#### DATA ROWS
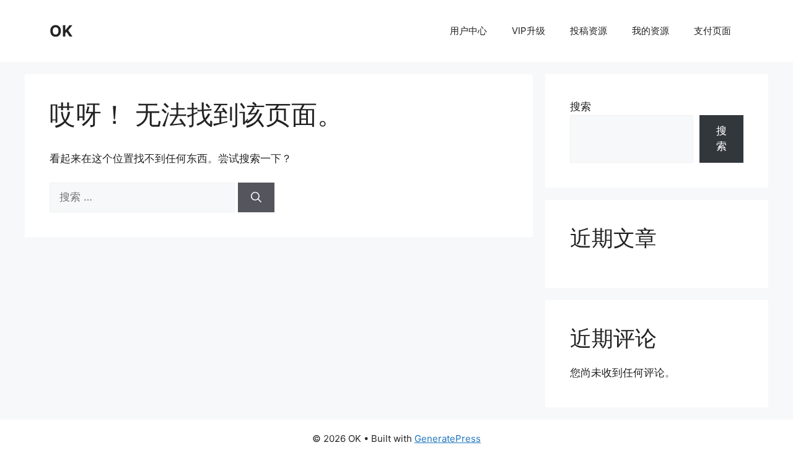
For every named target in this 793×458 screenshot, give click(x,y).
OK (61, 31)
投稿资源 (588, 31)
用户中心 (468, 31)
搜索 (580, 106)
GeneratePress (447, 438)
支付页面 (712, 31)
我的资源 (650, 31)
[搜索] (256, 197)
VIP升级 (528, 31)
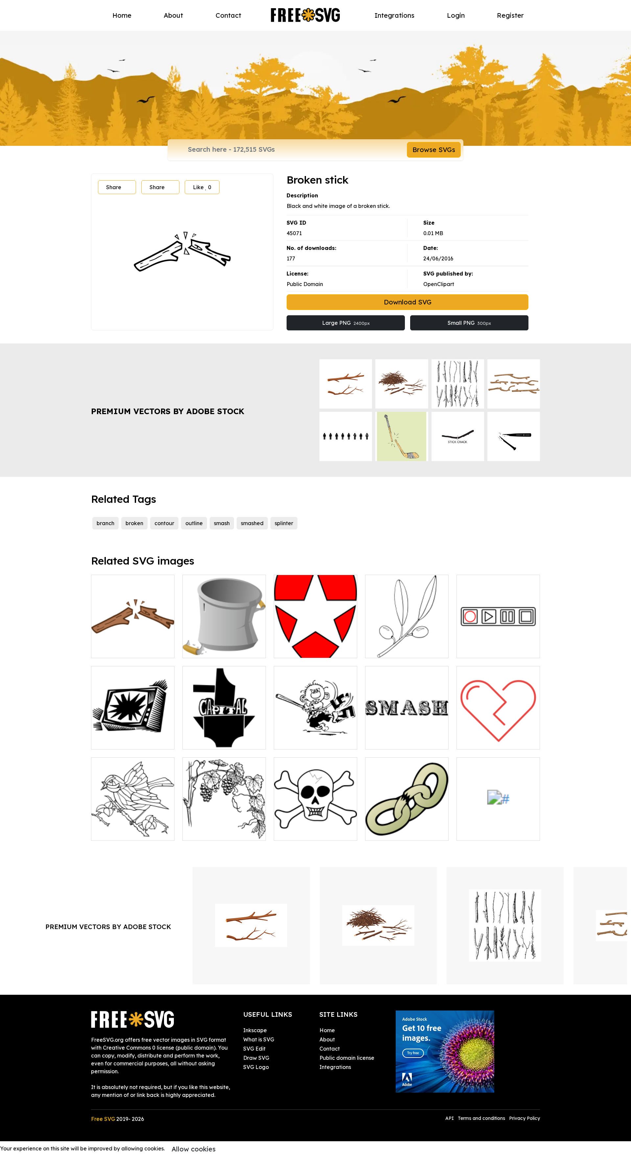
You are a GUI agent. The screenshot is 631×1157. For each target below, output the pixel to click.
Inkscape (255, 1030)
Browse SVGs (433, 149)
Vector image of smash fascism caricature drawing (316, 732)
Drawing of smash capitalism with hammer (224, 736)
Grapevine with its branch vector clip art (224, 827)
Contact (228, 15)
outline (194, 523)
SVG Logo (256, 1067)
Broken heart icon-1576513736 (498, 736)
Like (202, 187)
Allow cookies (194, 1149)
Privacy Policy (524, 1118)
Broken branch (116, 649)
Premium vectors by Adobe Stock (167, 411)
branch (105, 523)
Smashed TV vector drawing (133, 736)
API (450, 1118)
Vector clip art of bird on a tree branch (133, 827)
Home (121, 15)
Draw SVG (256, 1058)
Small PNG (469, 323)
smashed (252, 523)
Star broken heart (303, 649)
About (173, 15)
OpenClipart (438, 284)
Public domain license (346, 1058)
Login (456, 15)
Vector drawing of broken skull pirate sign (315, 827)
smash (222, 523)
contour (164, 523)
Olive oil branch (392, 649)
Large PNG (346, 323)
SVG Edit (254, 1048)
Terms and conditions (481, 1118)
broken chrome (483, 831)
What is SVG (258, 1039)
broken (134, 523)
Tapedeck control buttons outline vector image (498, 645)
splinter (284, 523)
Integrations (394, 15)
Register (510, 15)
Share (113, 187)
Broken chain (389, 831)
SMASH (381, 740)
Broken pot (204, 649)
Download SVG (408, 302)
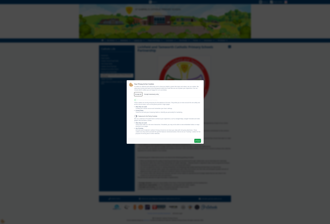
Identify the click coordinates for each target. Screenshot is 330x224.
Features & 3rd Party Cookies (147, 116)
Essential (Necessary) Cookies (148, 100)
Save (198, 141)
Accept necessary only (151, 94)
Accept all (138, 94)
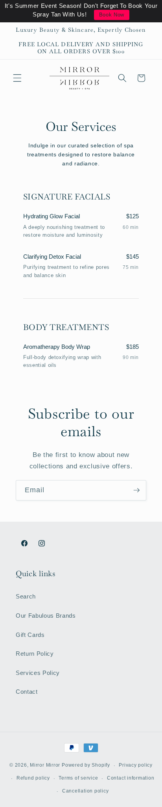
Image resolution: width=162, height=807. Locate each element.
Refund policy (33, 778)
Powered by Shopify (86, 765)
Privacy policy (136, 765)
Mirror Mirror (45, 765)
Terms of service (78, 778)
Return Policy (35, 653)
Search (26, 596)
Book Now (111, 15)
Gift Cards (30, 634)
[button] (17, 78)
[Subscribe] (136, 490)
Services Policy (38, 672)
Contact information (131, 778)
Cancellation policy (85, 791)
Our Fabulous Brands (46, 615)
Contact (27, 691)
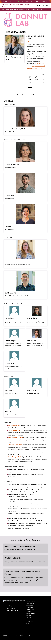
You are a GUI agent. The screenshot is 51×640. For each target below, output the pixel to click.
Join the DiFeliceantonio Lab (25, 94)
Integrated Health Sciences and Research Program (22, 572)
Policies (28, 619)
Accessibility (28, 611)
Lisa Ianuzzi (31, 390)
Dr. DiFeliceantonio (31, 41)
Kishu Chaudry (10, 318)
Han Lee (8, 226)
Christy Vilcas (9, 363)
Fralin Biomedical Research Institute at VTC (11, 9)
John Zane (8, 411)
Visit (27, 1)
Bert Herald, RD (10, 293)
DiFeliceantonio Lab (34, 9)
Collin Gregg (9, 195)
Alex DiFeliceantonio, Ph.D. (13, 58)
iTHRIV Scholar (40, 63)
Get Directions (12, 608)
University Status (29, 599)
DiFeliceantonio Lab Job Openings (19, 546)
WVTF (27, 623)
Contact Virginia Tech (14, 612)
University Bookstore (30, 625)
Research (23, 9)
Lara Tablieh (31, 341)
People (40, 9)
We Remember (30, 607)
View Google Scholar (43, 78)
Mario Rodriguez (10, 341)
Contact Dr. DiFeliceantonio (30, 80)
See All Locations (13, 610)
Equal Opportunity (29, 621)
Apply (22, 1)
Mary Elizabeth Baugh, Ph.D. (15, 129)
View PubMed (36, 77)
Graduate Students (12, 558)
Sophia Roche (32, 318)
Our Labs (28, 9)
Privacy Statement (30, 603)
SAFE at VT (28, 617)
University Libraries (30, 609)
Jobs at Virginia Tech (30, 627)
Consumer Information (30, 613)
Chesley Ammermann (12, 164)
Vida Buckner (9, 390)
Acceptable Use (29, 605)
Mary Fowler (9, 262)
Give (32, 1)
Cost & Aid (28, 615)
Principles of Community (31, 601)
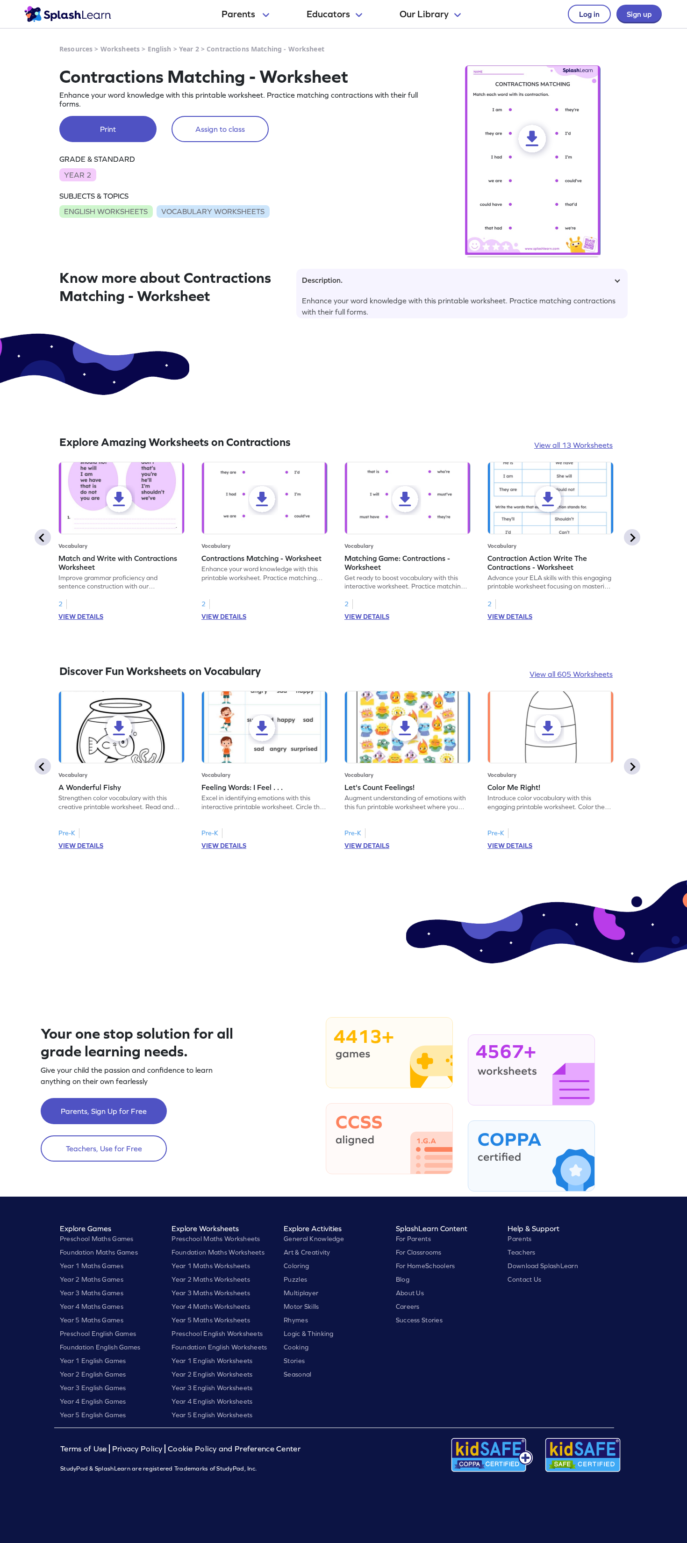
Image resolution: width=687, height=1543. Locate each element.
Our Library (424, 14)
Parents (239, 14)
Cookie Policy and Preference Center (234, 1448)
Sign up (639, 14)
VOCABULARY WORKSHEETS (213, 211)
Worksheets (120, 48)
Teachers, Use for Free (104, 1148)
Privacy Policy (137, 1448)
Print (108, 129)
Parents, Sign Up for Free (104, 1111)
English (160, 48)
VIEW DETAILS (80, 616)
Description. (322, 280)
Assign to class (220, 129)
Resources (76, 48)
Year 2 (189, 48)
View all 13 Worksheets (573, 445)
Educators (328, 14)
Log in (589, 14)
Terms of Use (84, 1448)
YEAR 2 (77, 175)
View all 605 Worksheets (571, 674)
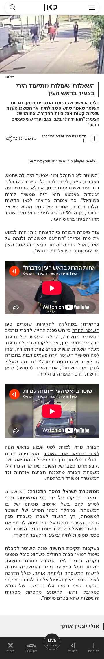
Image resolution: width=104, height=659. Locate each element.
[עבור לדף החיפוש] (12, 7)
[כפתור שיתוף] (9, 138)
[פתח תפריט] (92, 7)
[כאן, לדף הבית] (50, 7)
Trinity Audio (62, 161)
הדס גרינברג (75, 136)
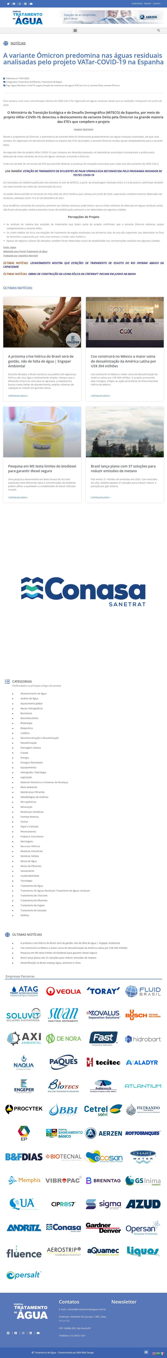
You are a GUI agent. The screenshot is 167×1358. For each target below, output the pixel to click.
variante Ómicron (112, 85)
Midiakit (147, 4)
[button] (58, 17)
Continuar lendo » (18, 396)
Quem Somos (137, 4)
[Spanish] (162, 1353)
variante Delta (96, 85)
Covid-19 (31, 85)
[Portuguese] (158, 1353)
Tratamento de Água (45, 1352)
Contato (156, 4)
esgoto (39, 85)
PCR (76, 85)
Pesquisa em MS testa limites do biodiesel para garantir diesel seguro (42, 468)
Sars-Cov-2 (84, 85)
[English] (154, 1353)
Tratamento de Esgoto (52, 81)
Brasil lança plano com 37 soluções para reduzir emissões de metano (123, 468)
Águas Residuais (18, 85)
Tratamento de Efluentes (29, 81)
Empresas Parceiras (20, 976)
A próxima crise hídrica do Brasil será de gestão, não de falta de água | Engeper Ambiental (41, 361)
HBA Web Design (85, 1352)
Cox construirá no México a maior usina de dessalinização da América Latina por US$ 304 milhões (123, 361)
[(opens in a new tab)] (111, 17)
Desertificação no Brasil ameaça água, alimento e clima (51, 962)
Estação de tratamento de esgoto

#### GIVEN INSTRUCTION
Shift every coordinate in the answers by -53 and give the stretch of the records from their start through the line containing "Drawing of smash" again, requests included. Leave the pictures out.

#### EXERCISE ANSWER
For every named target in this 793×458 screenshot, give click(x,y).
OK (8, -22)
投稿资源 (535, -22)
用户中心 (415, -22)
搜索 (527, 53)
GeneratePress (394, 385)
支付页面 (659, -22)
我的资源 (597, -22)
[搜索] (203, 144)
VIP升级 (475, -22)
You are a GUI agent. The screenshot is 631×1157. For each target below, output the pixel to click.
Inkscape (202, 977)
Browse SVGs (380, 96)
Vector image of smash fascism caricature drawing (263, 679)
Drawing of smash capitalism with hammer (171, 683)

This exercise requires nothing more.